The South Dakotas internal armor belt was inclined 19° from the vertical, and was 12.2 inches thick, with 7 to 8 inch thick STS plates behind the belt. This was equal to 17.3 inches of vertical belt armor, and was proof against the 2,240 lb projectile fired by the 16 inch guns of the Colorado-class battleships from a distance of 17,700 to 30,900 yards. The immune zone against the super heavy 16 inch shells fired by the South Dakotas themselves was smaller, the armor was effective only at ranges between 20,500 and 26,400 yards. The side armor extended to the bottom of the ship, and tapered from its maximum thickness of 12.2 inches down to 1 inch at the lowest portion. This feature was chosen to protect against penetration of heavy caliber gun projectiles that managed to hit the ship below the waterline. The underwater armor included four torpedo bulkheads, a multi layered system designed to absorb the energy from an underwater explosion equivalent to 700 pounds of TNT.

The final displacement of the South Dakotas was 35,000 tons standard and 44,519 tons under full load while final dimensions were 210 meters in length and 33.0 meters beam and machinery was capable of generating 130,000 shp propelling the ships at a top speed of 27 knots.
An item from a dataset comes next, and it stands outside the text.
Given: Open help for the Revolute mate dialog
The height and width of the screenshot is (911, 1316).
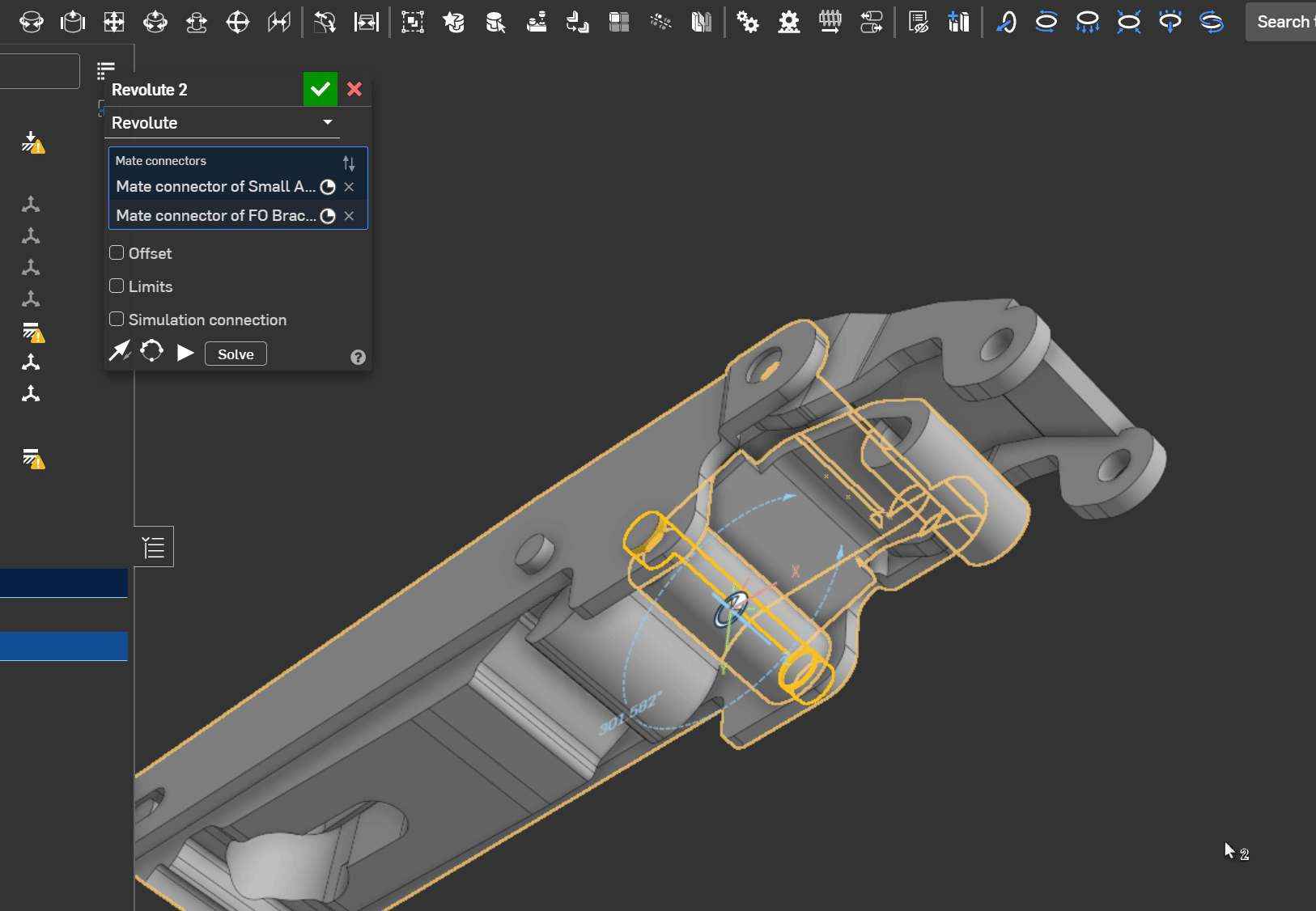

In addition two Curtiss OS2U Kingfisher floatplanes in a hanger facility at the aft of the ship.


The two earlier North Carolina-class battleships had been assigned to the Fiscal Year 1937 Program, but in 1936, the General Board met to discuss the class to be allocated to the Fiscal Year 1938 Program. The General Board argued that two more North Carolina-class ships be added into the program, but Admiral William H. Standley, the Chief of Naval Operations, wanted a fresh battleship design, meaning that construction could not begin in 1938, so the ships were assigned to the Fiscal Year 1939 Program. Design work started in March 1937 and the draft for two battleships was formally approved by the Secretary of the Navy on June 23. More specific characteristics for the two ships were ironed out, and those were approved on January 4 1938. The ships were formally ordered on April 4 1938.
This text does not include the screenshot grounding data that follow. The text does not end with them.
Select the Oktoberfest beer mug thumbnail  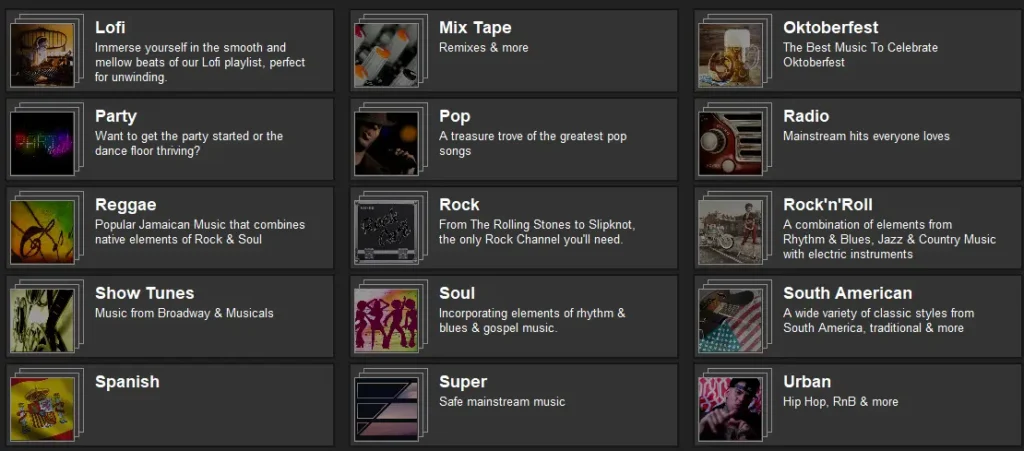tap(730, 54)
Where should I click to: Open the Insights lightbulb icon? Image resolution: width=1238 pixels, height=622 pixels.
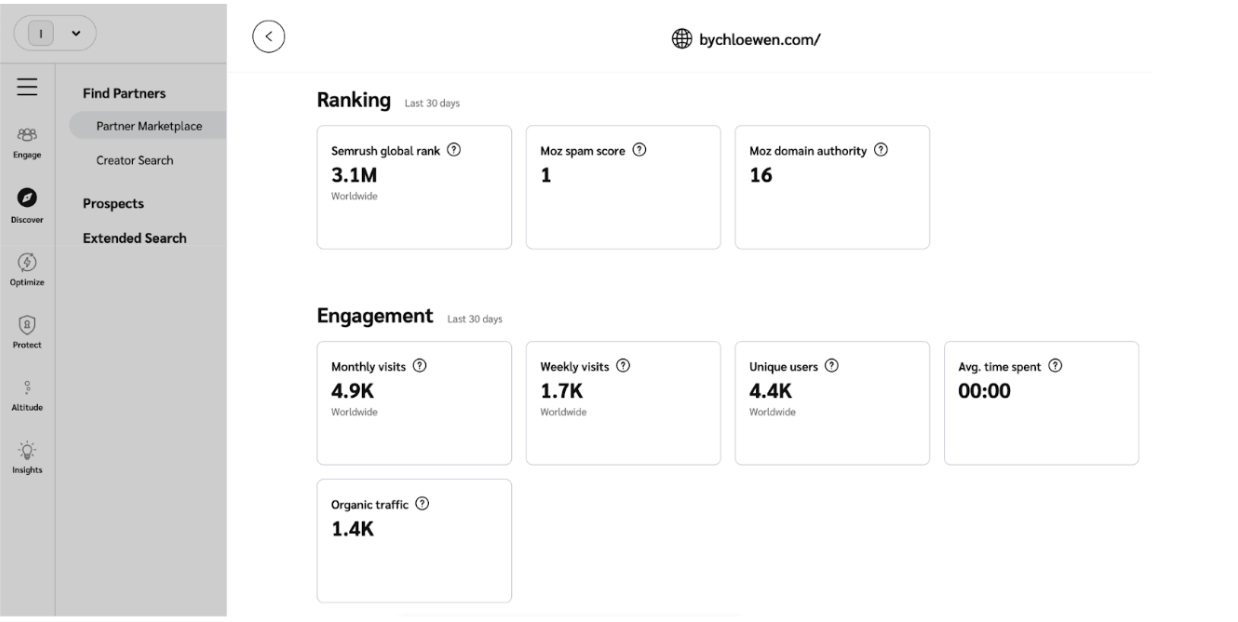click(28, 457)
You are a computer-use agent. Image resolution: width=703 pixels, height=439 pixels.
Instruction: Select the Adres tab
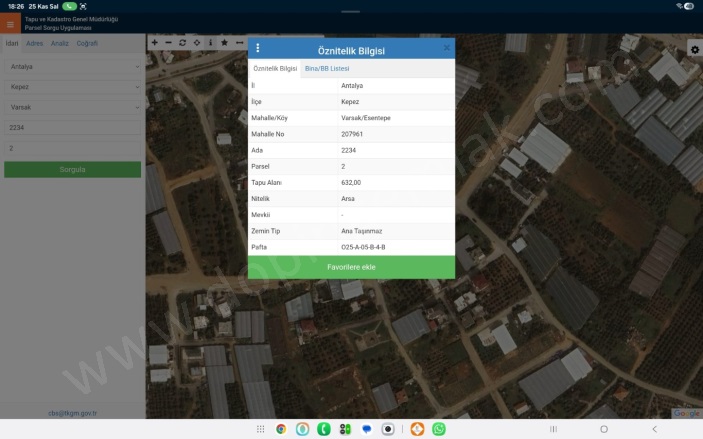34,44
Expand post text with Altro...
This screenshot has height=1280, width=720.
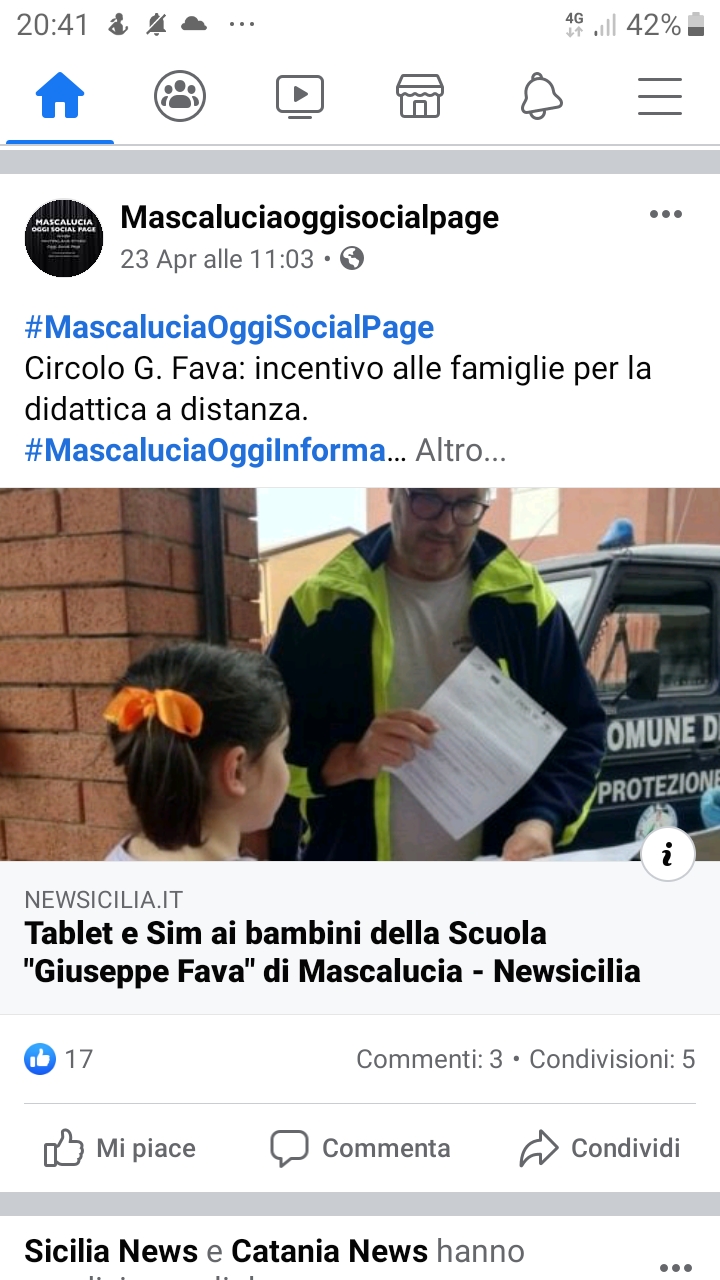461,451
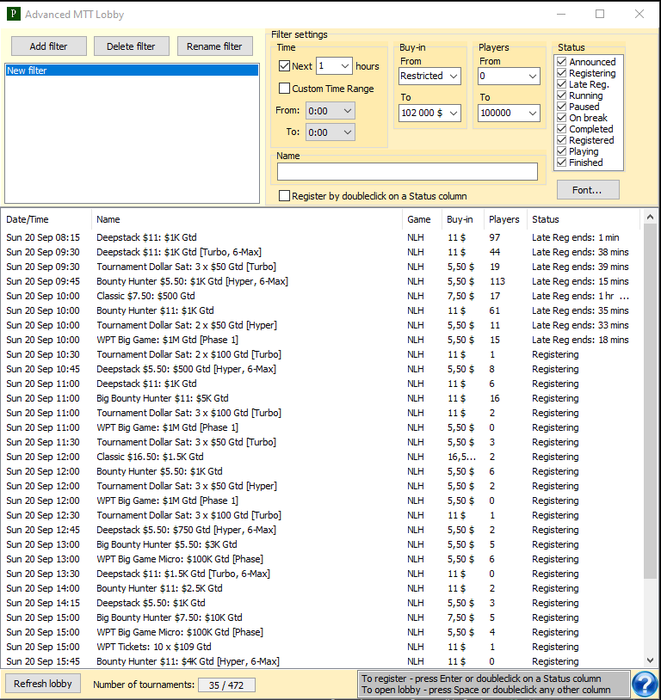Click the Add filter button
This screenshot has width=661, height=700.
(x=49, y=46)
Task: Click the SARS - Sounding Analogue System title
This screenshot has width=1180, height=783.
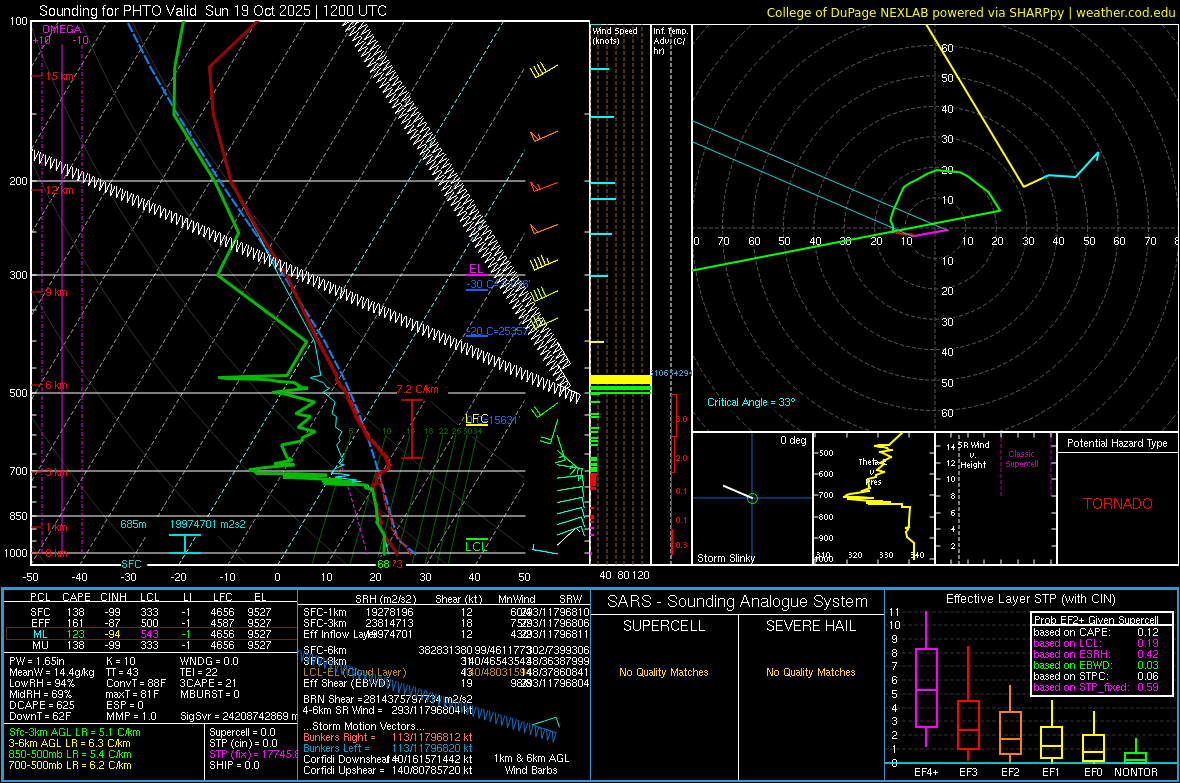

Due to the deteriorating international situations in Europe and Asia, Congress authorized a further two battleships of the new design, for a total of four, under the Deficiency Authorization of June 25 1938. The so-called "Escalator Clause" of the Second London Naval Treaty had been activated in the United States Navy so it could begin work on the following Iowa-class battleship, but Congress was willing to approve only the 35,000-ton battleships. A number of deficiencies in the preceding North Carolina-class were to be fixed in the South Dakota-class. These included insufficient underwater protection and turbine engines not of the most recent technology. The North Carolinas also did not have sufficient space to act as fleet flagships, so the lead ship of the new class was designed with an extra deck on the conning tower specifically for this purpose, although the increase in space and weight from this necessitated removal of two twin 5-in DP mounts.
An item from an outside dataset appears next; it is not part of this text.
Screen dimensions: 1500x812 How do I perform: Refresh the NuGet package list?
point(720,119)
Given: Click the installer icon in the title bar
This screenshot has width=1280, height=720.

Construction began shortly before the War, with Fiscal Year 1939 appropriations. The first vessel of the class to be commissioned, USS South Dakota (BB-57), was launched on June 7 1941. Construction continued through to the summer of 1942, when the final vessel, USS Alabama (BB-60), was commissioned on August 16. The four ships served in both the Atlantic, ready to intercept possible German capital ship sorties, and the Pacific, in carrier groups and shore bombardments. All four ships were retired after World War II.